Odd Jobs: Kalup Linzy

Welcome to the second issue of “Odd Jobs,” in which we explore the many jobs artists hold in order to support their art practice. I spoke with Kalup Linzy, a New York–based performance and video artist famous for his soap opera–style video works, such as a piece produced for the Studio Museum in Harlem titled All My Churen. Linzy uses low-tech productions methods and often plays multiple characters in each of his videos. He has received numerous awards, including the John Simon Guggenheim Memorial Foundation Fellowship, the Creative Capital Foundation Grant, an Art Matters Grant, the Jerome Foundation Grant, the Harpo Foundation Grant, and the Headlands Alumni Award Residency.

Kalup Linzy. Romantic Loner. 2013 (still); video; 73:00. Courtesy of the artist.

Kalup Linzy. Romantic Loner, 2013 (still); video; 73:00. Courtesy of the Artist.

Calder Yates: You went to college at University of South Florida, and then you got your graduate degree there. Did you take any time between undergrad and grad school?

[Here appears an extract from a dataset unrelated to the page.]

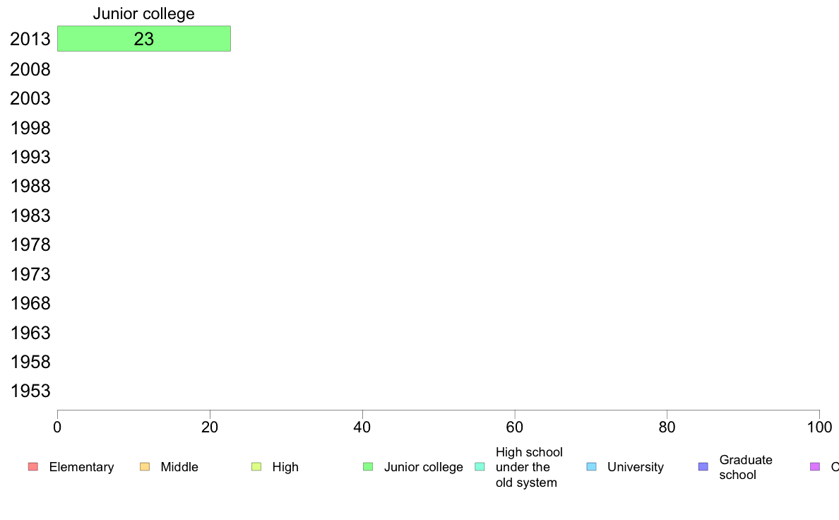Click the axis tick labeled 60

Kalup Linzy: Nope. From age 5 to 26, I was in the system as a student. In college I worked in the Winn Dixie photo-lab department. When I finished grad school, somebody suggested I go back to the photo lab and I was like “no way.” I didn’t want to be standing in the Winn Dixie photo lab department with a graduate degree. So then, when I got to New York, there was a brief period for like a year where I had to get public assistance and I had to get food stamps and I was so embarrassed because I had a master’s degree. And the social worker was like, “Why are you embarrassed?” It’s not that I was freeloading, it just got to the point where I needed the extra help.

CY: Did you find a job?

KL: I found a temp agency and started working for The Mark [Hotel]. It was 2005. The Mark actually wanted to hire me full time because I guess I was the only one willing to get up at 3:30 or 4 a.m. to oversee the kitchen. I would get off around 2 o’clock. But I didn’t have the energy to go to art stuff because I literally had to be in bed by 7 or 8 p.m. to wake up the next morning to do it all over again. And then I got the Marie Walsh Sharpe residency and I was able to quit the job. Since then, I haven’t done anything completely outside of art.